## Task goal
Go through the entries below, count every line with the string "named", and answer with only that number.

══════

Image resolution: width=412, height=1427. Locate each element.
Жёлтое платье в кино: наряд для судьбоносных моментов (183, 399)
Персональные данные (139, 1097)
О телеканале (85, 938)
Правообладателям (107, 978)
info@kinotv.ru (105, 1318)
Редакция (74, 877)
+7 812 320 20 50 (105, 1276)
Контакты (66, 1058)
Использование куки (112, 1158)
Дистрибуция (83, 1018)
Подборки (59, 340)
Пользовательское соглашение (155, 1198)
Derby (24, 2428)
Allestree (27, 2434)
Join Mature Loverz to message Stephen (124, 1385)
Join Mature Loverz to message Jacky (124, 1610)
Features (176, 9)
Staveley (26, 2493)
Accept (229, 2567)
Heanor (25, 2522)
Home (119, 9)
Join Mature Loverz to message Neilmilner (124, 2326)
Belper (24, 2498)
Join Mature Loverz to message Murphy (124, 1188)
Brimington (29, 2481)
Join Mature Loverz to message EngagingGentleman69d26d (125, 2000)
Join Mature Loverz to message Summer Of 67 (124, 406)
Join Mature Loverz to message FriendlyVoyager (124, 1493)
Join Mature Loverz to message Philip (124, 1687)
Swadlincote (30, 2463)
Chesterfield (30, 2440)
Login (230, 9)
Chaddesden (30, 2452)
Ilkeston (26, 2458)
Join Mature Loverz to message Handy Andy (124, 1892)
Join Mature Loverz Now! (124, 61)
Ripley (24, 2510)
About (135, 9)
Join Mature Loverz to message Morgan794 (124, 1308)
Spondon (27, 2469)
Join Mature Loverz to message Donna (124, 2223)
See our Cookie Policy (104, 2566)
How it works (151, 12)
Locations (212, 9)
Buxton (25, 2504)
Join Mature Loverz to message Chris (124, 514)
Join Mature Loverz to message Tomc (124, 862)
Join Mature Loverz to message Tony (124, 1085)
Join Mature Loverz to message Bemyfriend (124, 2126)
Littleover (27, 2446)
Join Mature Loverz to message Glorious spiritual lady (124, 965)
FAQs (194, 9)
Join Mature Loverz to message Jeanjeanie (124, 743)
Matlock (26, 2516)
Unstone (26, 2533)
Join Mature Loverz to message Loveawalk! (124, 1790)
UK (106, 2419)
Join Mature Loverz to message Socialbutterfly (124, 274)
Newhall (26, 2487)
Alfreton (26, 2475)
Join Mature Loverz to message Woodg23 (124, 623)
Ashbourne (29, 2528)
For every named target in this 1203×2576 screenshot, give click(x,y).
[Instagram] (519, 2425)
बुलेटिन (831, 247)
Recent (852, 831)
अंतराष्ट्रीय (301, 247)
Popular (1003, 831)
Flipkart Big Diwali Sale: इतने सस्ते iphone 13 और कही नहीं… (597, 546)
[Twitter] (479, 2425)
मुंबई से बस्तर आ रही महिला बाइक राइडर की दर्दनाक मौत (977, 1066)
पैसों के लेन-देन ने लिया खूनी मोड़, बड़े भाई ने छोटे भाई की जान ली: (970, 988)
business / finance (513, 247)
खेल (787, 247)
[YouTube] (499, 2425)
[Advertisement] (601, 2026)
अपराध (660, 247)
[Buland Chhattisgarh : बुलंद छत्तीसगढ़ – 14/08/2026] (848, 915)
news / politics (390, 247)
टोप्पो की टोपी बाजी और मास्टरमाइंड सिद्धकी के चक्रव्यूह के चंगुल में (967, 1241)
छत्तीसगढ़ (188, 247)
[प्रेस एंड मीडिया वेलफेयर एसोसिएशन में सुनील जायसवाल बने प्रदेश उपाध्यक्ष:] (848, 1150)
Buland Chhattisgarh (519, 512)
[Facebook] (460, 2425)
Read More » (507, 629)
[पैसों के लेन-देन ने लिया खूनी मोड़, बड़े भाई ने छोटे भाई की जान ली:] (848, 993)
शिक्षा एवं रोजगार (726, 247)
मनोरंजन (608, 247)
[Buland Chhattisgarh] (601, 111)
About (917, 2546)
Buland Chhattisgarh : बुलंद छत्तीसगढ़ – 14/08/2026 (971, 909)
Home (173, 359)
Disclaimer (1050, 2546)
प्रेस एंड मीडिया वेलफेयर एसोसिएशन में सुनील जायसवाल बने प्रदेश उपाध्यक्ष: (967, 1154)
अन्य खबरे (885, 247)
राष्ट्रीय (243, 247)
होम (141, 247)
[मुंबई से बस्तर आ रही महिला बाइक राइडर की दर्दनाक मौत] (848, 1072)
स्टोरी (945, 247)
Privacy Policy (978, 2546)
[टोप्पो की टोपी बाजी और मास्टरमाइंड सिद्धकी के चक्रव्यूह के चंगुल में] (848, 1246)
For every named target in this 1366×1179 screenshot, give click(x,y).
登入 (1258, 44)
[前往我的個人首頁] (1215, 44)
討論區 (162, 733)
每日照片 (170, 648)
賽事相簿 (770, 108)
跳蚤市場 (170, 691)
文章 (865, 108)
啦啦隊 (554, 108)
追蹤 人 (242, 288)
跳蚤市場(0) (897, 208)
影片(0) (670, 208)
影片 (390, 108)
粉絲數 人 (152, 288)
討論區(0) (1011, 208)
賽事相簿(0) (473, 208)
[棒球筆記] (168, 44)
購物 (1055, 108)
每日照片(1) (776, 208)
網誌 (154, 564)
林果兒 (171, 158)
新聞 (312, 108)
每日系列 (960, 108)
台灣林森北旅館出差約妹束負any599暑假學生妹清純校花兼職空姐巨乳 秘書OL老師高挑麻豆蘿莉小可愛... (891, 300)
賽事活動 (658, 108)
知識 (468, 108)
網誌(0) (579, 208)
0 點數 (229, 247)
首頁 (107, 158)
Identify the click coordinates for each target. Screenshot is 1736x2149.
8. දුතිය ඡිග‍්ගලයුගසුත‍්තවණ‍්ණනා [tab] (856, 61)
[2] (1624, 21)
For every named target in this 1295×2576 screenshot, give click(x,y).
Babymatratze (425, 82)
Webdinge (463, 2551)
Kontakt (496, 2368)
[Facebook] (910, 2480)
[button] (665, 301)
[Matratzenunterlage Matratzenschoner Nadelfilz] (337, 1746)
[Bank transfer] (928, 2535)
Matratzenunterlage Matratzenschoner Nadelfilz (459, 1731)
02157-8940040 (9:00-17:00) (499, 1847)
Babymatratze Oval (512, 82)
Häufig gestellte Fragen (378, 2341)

══════

## Output of the task
3